Problems & Puzzles: Puzzles

Puzzle 190. A follow up for the puzzle 188

Maybe is worthwhile to read first the Puzzle 188.

Here you are asked to seek for these n values such that:

  • n is prime
  • n divides S where S is the concatenation of the first n natural numbers

Jeff Heleen, who proposed this follow up, has gotten the first 5 solutions: n = 2, 3, 5, 8167 & 371321.

BTW, S(371321) is a number having 2,116,821 decimal digits

Question: Find 3 more solutions.

______
Note: if n is not asked to be prime,  then the corresponding sequence is the EIS A029455, by Olivier Gerard.

 


Solution:

Jens Kruse Andersen wrote (24/9/2002): " I have tested all primes below 20 million with an efficient C program using inline assembler. The program reached the biggest known solution 371321 in 3.5 minutes and then ran for several days. I only found the known solutions. This looks hard unless someone can find a clever shortcut".

***

Jeff Heleen wrote on Set 2014:

Using my original code to even reach what Mr. Andersen achieved would have taken 
forever. Therefore, I found a way to modify the approach to make it much faster. Using 
this approach over the last 2 months I was able to test all primes less than 100,000,000. 
No further solutions were found to that point. 
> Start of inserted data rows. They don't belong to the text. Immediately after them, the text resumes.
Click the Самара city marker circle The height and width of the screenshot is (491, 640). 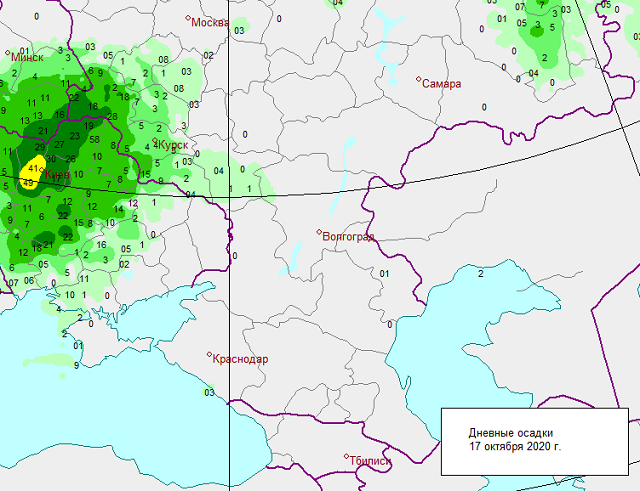click(x=418, y=80)
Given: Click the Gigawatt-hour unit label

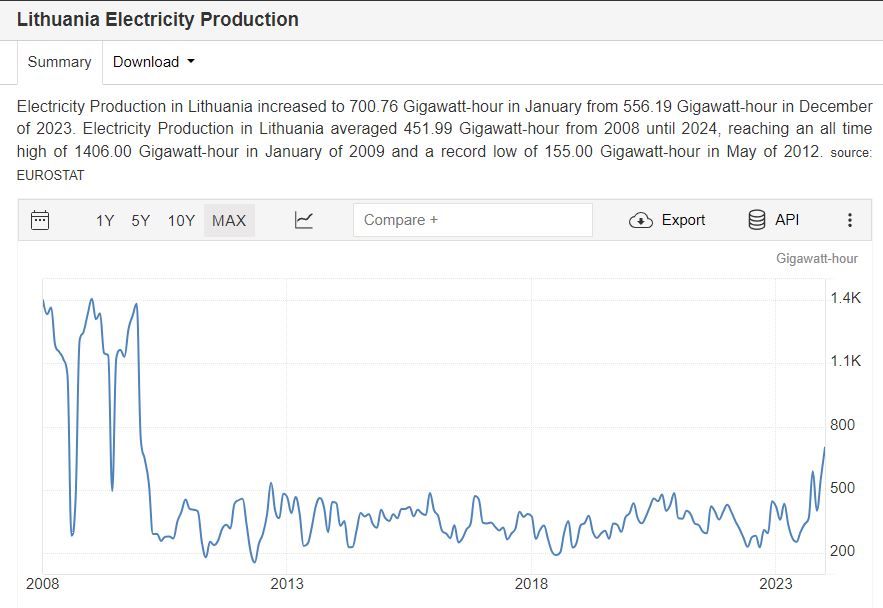Looking at the screenshot, I should 816,258.
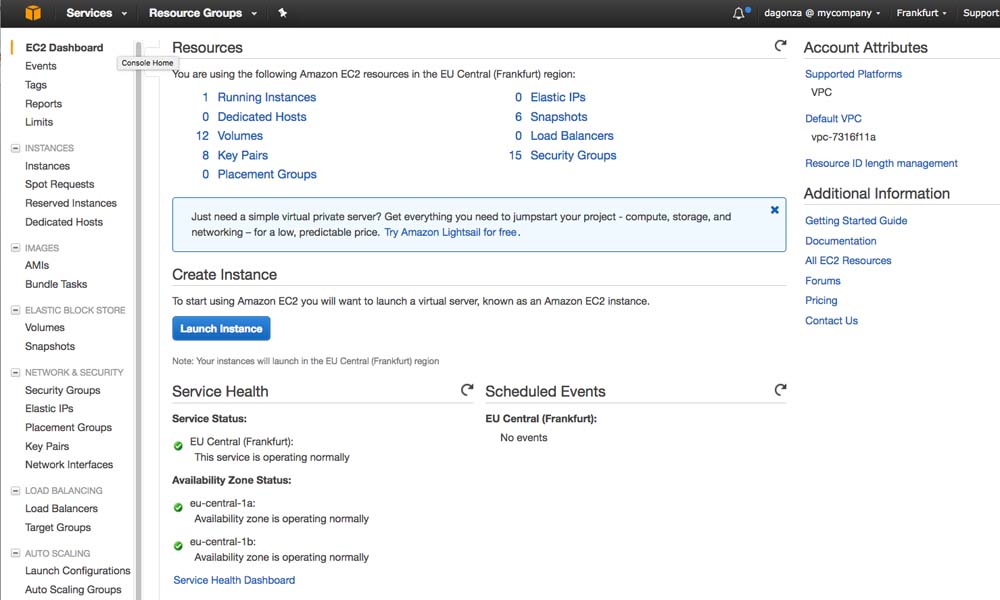
Task: Refresh the Resources section
Action: (x=780, y=46)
For the largest prime less than 100 million (99,999,989), S(99999989) has 788,888,809 decimal digits.

...

After much thought and playing with different ideas I found that trying
multiple primes 'at once' seemed to be the way forward. The major part 
of the process that consumes the most time is building each individual
number to use in the mod function. If fewer numbers needed to be built
progress would be faster.

Let me give you an example with small numbers.

Let's say we're testing these three numbers:

1234567891011121314151617 mod 17

12345678910111213141516171819 mod 19

1234567891011121314151617181920212223 mod 23

for divisibility by 17, 19 and 23. Doing each one separately is time
consuming. I noticed that if, beforehand, 17, 19 and 23 are multiplied
together to get 7429, then 1234...1617 mod 7429 is 1001.

1001 mod 17 == 15, so 17 is not a solution.

1001 mod 19 == 13, 131819 mod 19 == 16, so 19 is not a solution.

1001 mod 23 == 12, 12181920212223 mod 23 == 6, so 23 is not a solution.

And when 1234...1617 is mod by 17, 19, and 23 the standard way the
residues are indeed 15, 13 and 12. 

So in this way I was able to speed things up. My program used primes in
groups of 10, thus I only had to build one multi-million digit number
for every 10 primes, mod by the primes multiplied, then build the small
remainder of each of the numbers to test.